Economy & Trade, Headlines, Human Rights, Labour, Latin America & the Caribbean

LABOUR-ARGENTINA: The ‘Black’ and ‘Grey’ Economy

Marcela Valente

BUENOS AIRES, Oct 6 2005 (IPS) - In Argentina, nearly five million people work in the black economy, nearly double the proportion registered in the 1990s. That includes workers employed by the state in the “grey” economy.

As in other countries of Latin America and the Caribbean, informal sector employment ballooned in Argentina as unemployment climbed. The National Institute of Statistics and Census reports that 47.2 percent of workers in Argentina are active in the informal economy, lacking social security coverage and labour rights. Although the proportion has shrunk slightly, from 49.5 percent in 2003, it remains high.

Meanwhile, a grey economy also began to emerge in the 1980s as a way for the state itself to justify hiring professionals who were paid high fees.
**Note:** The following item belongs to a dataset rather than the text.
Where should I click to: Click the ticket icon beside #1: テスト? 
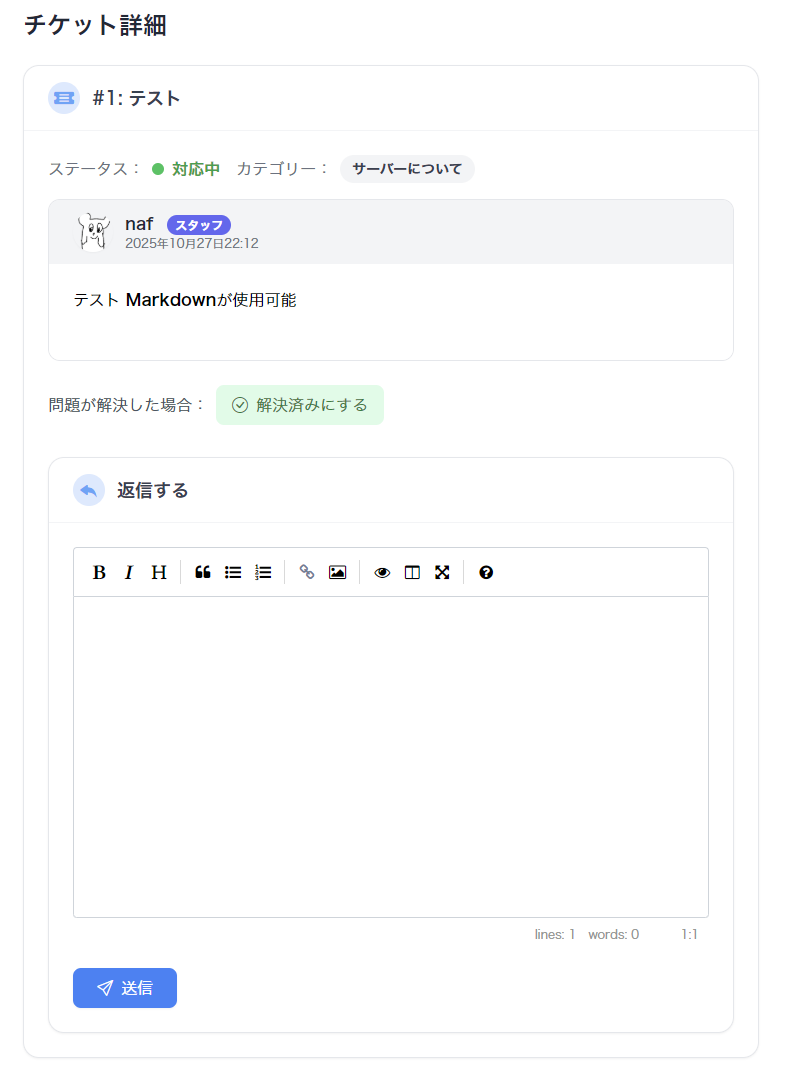tap(64, 98)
Although workers in the black economy often receive a monthly income that they can count on, they are not officially employees in the companies that contract them, which thus do not make contributions to the social security system on their behalf. They also depend entirely on the goodwill of their employers for other rights like paid vacations or holiday bonuses, to which workers in this South American country are entitled by law.

The Labour Ministry warned this year that there will be “heavy sanctions and fines” for companies that fail to put all of their employees on the payroll, but it said nothing about the various loopholes used by a number of state entities.

“There is a lot of hypocrisy here, because the state, which is in charge of applying and enforcing the regulations, clearly violates them as an employer,” Ernesto Kritz, head of the Labour Studies Society, told IPS.

He estimates that around 100,000 people in this country of 37 million are in this situation, including administrative workers, artists and teachers who receive part of their wages under the table, which means no social security contributions are made on that portion of their salary, with the subsequent effect on the pensions they will eventually receive.

Thousands of employees of the Buenos Aires city government have brought a lawsuit to demand the payment of the social security contributions that have not been made on their behalf since 1992.

This year, the city government began to regularise the situation and make the under the table wages an official part of the employees’ salaries. But it still owes the social security payments not made on that portion of their wages for the past 13 years.

The federal government also launched initiatives this year to regularise the situation of workers in the grey economy, especially those who work steadily for companies but figure as “self-employed”.

Under this arrangement, employees sign a “contract for services”, which is renewed over and over again, often for many years, said Kritz.

“It is a dependent labour relationship that is concealed by a precarious contract,” he added.

But these nominally self-employed workers are not part of the black economy either, since they themselves must assume the cost of registration in the social security system and make the payments towards their retirement pensions as a condition for receiving their professional fees, which consist of a previously agreed-upon sum.

“I have been working under a contract for services with the city of Buenos Aires government for six years,” a professional who preferred to remain anonymous told IPS. “My mother has worked in another area for eight years, just like me, under a contract that is renewed every six months or once a year.”

Because this kind of labour relationship means the employees do not have access to paid vacations, the workers must organise themselves and their work to be able to take at least a few days off a year. Nor do they have the right to sick or maternity leave, and they do not receive the mandatory payments to which employees are entitled when they get married or have or adopt a child.

Thus, there are workers on the payroll with stable jobs, good salaries, holiday bonuses, paid vacations and the right to severance pay if they are dismissed, and others who are supposedly “self-employed” but carry out the same functions, without social benefits and labour rights, and under the constant threat that their contracts will not be renewed.

To alleviate these contradictions, the centre-left government of Néstor Kirchner and several provincial governments are attempting to get those hired under a contract for services included on the payroll.

But there are legal hurdles, such as a Buenos Aires city statute that makes it necessary for posts in the public administration to be filled through a call for applicants.

To get around that barrier, the city government decreed this year that all workers contracted up to December 2004 will be put on a “transitional roster” of staff members who will enjoy nearly all the same benefits as the permanent functionaries. Those who are working under contracts for services will no longer have to make their own social security payments and will have paid vacations and receive holiday bonuses.

The assistant secretary of the Association of State Employees in Buenos Aires, Rodolfo Arrechea, told IPS that “the solution is not a definitive one,” because by being placed on a transitional payroll, the contract employees will still be dependent on the renewal of their contracts every year. “It’s just a small step,” he said.